## Written exercise
Could you echo the records below line for line, leaving out the pictures?

## Supplied records
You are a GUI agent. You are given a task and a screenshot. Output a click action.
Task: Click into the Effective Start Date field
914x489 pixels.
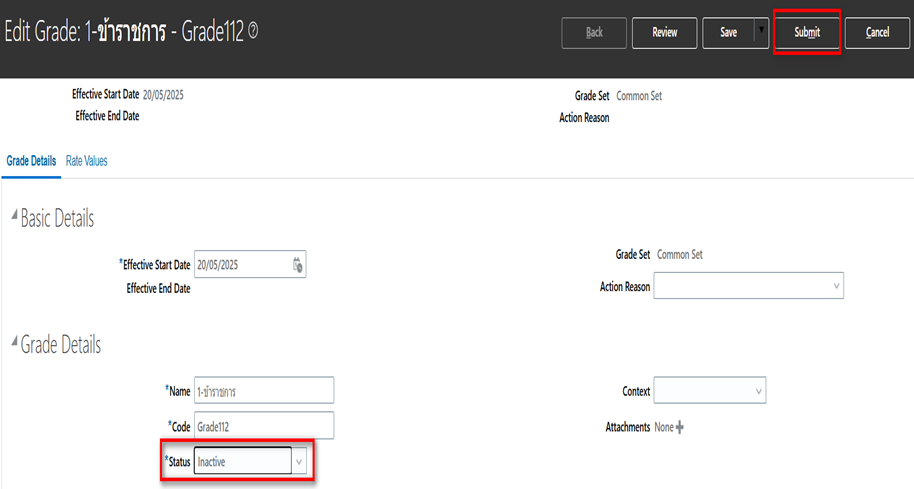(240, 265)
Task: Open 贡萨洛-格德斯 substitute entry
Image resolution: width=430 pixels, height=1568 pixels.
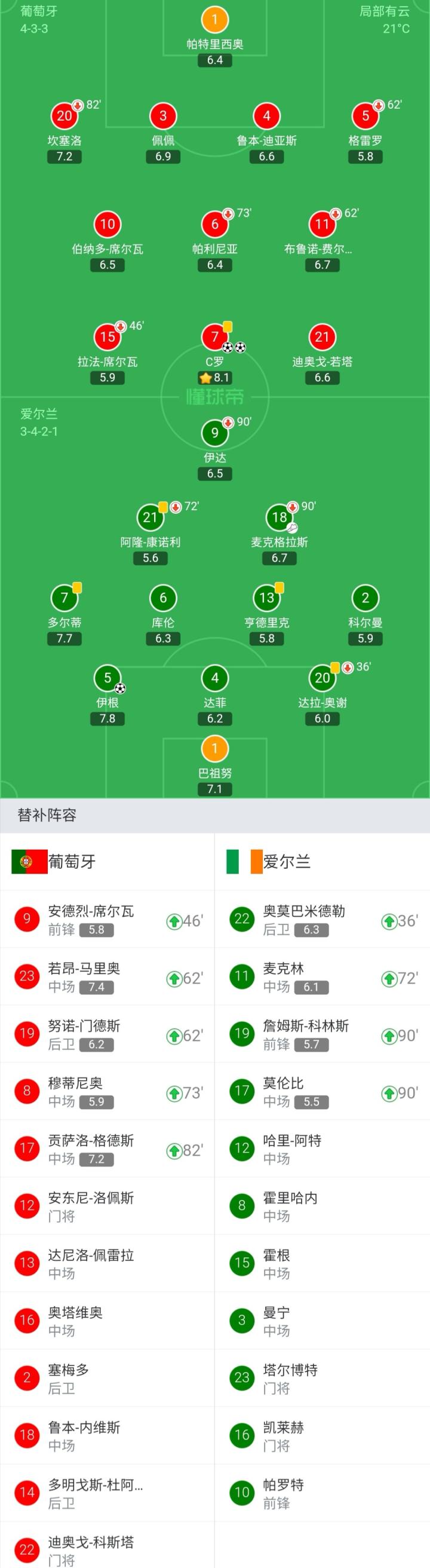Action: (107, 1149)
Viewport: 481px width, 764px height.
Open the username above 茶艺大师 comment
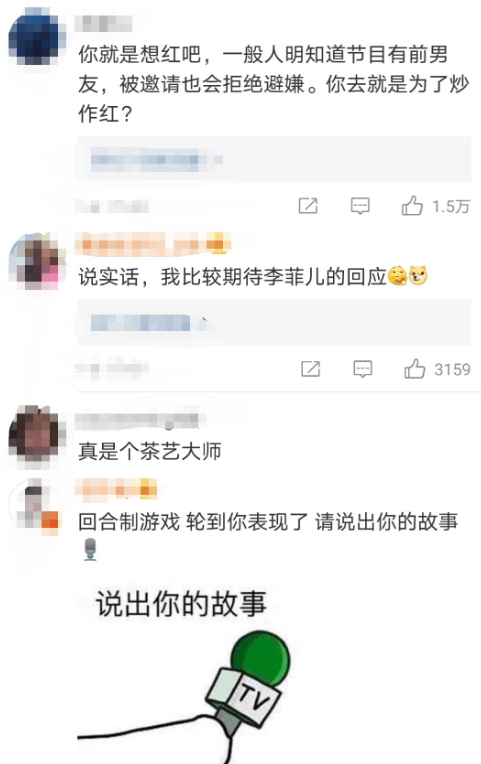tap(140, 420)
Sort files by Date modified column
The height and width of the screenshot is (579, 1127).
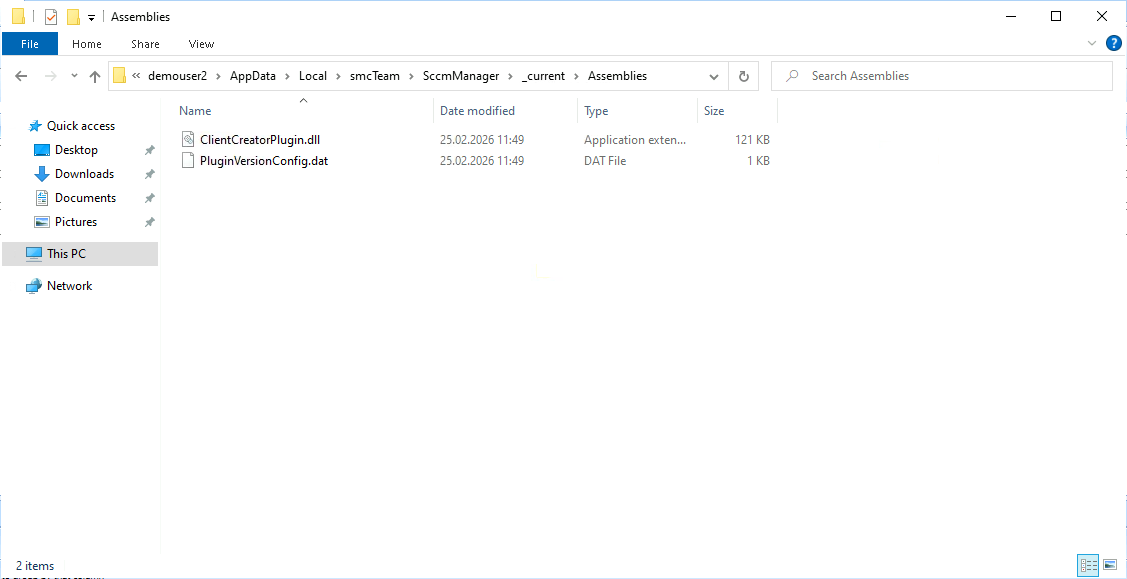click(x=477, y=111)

## Written reply
You are a GUI agent. You are given a task and a screenshot. Output a click action.
Task: Click into the Effective Start Date field
914x489 pixels.
(240, 265)
Task: Open 贡萨洛-格德斯 substitute entry
Image resolution: width=430 pixels, height=1568 pixels.
Action: (107, 1149)
Viewport: 481px width, 764px height.
Open the username above 茶艺大师 comment
tap(140, 420)
Sort files by Date modified column
The height and width of the screenshot is (579, 1127).
click(x=477, y=111)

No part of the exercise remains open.